작업용 자료>
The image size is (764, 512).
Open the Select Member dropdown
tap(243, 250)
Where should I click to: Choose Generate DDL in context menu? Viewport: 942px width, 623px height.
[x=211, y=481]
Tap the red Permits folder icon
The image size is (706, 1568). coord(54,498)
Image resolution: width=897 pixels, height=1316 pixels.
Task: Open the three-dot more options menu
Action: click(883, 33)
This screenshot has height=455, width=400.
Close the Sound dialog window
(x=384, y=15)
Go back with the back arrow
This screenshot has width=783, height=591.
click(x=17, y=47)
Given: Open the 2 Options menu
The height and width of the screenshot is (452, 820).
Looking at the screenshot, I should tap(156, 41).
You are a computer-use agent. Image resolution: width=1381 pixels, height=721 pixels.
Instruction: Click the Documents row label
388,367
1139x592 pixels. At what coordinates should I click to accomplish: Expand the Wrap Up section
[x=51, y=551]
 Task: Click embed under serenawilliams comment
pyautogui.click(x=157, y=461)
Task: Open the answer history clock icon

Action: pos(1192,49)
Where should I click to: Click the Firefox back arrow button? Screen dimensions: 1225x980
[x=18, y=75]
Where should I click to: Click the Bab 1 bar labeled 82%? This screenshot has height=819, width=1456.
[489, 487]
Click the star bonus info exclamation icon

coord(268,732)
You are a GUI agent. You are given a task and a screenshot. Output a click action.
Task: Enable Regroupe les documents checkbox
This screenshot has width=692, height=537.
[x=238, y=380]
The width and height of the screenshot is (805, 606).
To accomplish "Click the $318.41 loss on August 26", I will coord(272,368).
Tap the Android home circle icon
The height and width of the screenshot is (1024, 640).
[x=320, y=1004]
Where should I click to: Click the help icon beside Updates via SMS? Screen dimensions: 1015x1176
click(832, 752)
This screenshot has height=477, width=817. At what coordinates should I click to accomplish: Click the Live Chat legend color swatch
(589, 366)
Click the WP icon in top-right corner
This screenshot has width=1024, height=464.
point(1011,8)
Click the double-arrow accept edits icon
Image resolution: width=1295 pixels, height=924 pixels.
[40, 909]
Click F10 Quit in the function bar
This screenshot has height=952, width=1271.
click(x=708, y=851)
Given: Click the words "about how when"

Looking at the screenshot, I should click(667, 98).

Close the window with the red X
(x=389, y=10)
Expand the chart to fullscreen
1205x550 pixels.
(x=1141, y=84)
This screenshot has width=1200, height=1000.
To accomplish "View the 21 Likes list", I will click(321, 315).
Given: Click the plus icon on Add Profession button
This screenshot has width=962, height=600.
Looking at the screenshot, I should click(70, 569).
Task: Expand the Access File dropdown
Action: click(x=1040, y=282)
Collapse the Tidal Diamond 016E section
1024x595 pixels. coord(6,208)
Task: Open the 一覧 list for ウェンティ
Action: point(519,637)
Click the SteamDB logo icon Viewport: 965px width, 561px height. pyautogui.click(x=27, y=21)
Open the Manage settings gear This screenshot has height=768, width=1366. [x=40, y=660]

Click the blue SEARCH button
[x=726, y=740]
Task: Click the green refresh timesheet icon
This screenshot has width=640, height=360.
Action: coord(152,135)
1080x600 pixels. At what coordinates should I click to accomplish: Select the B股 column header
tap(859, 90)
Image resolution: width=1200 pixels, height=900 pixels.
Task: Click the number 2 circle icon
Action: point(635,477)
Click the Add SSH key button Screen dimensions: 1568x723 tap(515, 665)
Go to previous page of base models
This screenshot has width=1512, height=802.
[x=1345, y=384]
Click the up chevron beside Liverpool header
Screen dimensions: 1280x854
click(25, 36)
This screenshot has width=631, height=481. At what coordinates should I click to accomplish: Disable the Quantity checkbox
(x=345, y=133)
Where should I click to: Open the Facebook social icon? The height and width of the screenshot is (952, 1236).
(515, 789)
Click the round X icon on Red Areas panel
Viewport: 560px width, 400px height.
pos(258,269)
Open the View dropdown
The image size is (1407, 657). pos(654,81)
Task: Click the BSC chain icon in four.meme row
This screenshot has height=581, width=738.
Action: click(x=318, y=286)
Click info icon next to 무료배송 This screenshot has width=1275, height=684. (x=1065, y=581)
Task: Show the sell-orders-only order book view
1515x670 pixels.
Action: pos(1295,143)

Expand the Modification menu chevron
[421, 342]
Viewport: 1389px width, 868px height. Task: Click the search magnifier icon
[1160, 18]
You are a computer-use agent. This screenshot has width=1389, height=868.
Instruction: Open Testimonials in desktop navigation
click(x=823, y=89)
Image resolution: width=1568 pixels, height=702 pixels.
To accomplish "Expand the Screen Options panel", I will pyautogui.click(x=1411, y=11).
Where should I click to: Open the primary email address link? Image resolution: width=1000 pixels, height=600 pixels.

수행할 작업> "Go back with the back arrow" 문구가 있는 줄부터 "Looking at the screenshot, I should tap(156, 41)." 문구가 있는 줄까지(양 끝 포함) 자료를 다시 쓰되, "Options menu" 부분을 "Settings menu"(으)로 바꾸고 나머지는 그대로 두십시오.

완성된 답안>
Go back with the back arrow
This screenshot has width=783, height=591.
click(x=17, y=47)
Given: Open the 2 Settings menu
The height and width of the screenshot is (452, 820).
Looking at the screenshot, I should tap(156, 41).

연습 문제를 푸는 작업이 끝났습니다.